Juillet 2007 : les relations sont au beau fixe entre JCDecaux et la Mairie de Paris. En contrepartie de l’implantation de 20.600 vélos en libre-service (VLS) et du versement d’une redevance annuelle de 3,5 millions d’euros à la ville, l’afficheur a obtenu l’exploitation de 1.628 panneaux publicitaires. Un bon coup politique et médiatique pour ­Bertrand Delanoë : le premier magistrat s’offre le plus grand parc de deux-roues en libre-service au monde sans débourser un centime, et récolte en prime les 15 à 20 millions d’euros de recettes annuelles espérées de Vélib’. Une vitrine interna­tionale prestigieuse pour JCDecaux, même si celle-ci a un coût : 90 millions d’euros ­d’investissement.

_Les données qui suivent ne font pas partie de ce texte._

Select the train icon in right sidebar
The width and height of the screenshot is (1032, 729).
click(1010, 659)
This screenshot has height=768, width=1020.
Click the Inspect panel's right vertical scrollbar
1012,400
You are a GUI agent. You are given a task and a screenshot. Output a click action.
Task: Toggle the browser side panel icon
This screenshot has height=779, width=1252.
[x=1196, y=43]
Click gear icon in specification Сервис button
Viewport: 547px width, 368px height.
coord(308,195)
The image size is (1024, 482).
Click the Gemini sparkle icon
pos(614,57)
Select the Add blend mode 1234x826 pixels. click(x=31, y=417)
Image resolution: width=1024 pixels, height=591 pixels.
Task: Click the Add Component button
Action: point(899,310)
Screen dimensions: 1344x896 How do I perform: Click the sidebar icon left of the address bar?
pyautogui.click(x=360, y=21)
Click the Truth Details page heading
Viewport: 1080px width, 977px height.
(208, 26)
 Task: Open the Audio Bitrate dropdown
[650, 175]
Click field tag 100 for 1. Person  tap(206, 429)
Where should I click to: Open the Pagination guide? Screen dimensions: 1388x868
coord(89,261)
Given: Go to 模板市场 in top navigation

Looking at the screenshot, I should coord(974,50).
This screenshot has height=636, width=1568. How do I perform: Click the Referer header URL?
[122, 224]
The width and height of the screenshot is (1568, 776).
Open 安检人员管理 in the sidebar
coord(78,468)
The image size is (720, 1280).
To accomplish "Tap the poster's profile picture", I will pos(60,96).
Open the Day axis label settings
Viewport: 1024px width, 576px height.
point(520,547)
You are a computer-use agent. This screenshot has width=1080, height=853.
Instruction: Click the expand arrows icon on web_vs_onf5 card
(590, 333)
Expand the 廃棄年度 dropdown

Alors que son challenger Clear Channel avait, dans un premier temps, emporté le marché en proposant à la municipalité 14.000 vélos, le roi du panneau publicitaire urbain a attaqué pour vice de forme et a habilement surenchéri, pour finalement emporter la mise. Une stratégie payante : la capitale lui a ouvert les voies de la petite couronne dans un rayon de 1,5 kilomètre autour du périphérique, celles des agglomérations de Plaine-Commune (Seine-Saint-Denis) et de Cergy-Pontoise (Val-d’Oise) ainsi que d’une dizaine de villes de province. L’afficheur est aujourd’hui le numéro un mondial du vélo en libre-service. Et le succès du Vélib’ ne se dément pas, avec près de 60 millions de trajets au compteur, 177.000 abonnés longue durée – plutôt ­jeunes et actifs – et 7,5 millions de tickets courte durée. Les Parisiens comme les touristes plébiscitent cette bicyclette qui a désormais ses codes, ses réseaux, son blog…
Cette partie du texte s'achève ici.